Augment and Reduce: Stochastic Inference for Large Categorical Distributions
This addresses a computational bottleneck for researchers and practitioners working with large categorical models in areas like classification and language models, though it is an incremental improvement over existing methods.
The paper tackles the computational expense of large categorical distributions in machine learning by proposing the augment and reduce (A&R) method, which uses latent variable augmentation and stochastic variational inference to maximize a lower bound on marginal likelihood, resulting in a tighter bound and better predictive performance on large-scale classification problems.

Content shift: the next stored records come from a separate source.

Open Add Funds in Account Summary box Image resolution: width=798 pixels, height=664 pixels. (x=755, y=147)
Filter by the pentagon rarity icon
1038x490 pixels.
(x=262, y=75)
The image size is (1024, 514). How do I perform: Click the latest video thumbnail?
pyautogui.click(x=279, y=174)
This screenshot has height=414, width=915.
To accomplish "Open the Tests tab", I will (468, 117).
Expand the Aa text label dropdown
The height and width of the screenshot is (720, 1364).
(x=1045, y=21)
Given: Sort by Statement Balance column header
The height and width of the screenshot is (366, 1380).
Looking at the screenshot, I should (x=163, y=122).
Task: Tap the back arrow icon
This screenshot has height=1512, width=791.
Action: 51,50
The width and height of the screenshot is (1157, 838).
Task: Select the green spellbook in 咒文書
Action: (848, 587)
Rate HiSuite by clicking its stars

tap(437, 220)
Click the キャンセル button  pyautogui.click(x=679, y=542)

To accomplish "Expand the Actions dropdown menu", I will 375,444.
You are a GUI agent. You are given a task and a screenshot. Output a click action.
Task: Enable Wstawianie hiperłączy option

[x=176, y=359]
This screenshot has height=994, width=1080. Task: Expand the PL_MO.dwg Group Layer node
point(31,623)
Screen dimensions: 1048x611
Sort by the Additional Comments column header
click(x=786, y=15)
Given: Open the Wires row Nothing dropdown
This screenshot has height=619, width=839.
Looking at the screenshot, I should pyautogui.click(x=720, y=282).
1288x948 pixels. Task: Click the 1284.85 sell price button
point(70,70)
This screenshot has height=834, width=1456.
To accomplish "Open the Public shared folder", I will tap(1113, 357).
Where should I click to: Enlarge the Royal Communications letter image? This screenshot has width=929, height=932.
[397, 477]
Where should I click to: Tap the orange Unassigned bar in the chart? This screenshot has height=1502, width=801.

Categorical distributions are ubiquitous in machine learning, e.g., in classification, language models, and recommendation systems. However, when the number of possible outcomes is very large, using categorical distributions becomes computationally expensive, as the complexity scales linearly with the number of outcomes. To address this problem, we propose augment and reduce (A&R), a method to alleviate the computational complexity. A&R uses two ideas: latent variable augmentation and stochastic variational inference. It maximizes a lower bound on the marginal likelihood of the data. Unlike existing methods which are specific to softmax, A&R is more general and is amenable to other categorical models, such as multinomial probit. On several large-scale classification problems, we show that A&R provides a tighter bound on the marginal likelihood and has better predictive performance than existing approaches.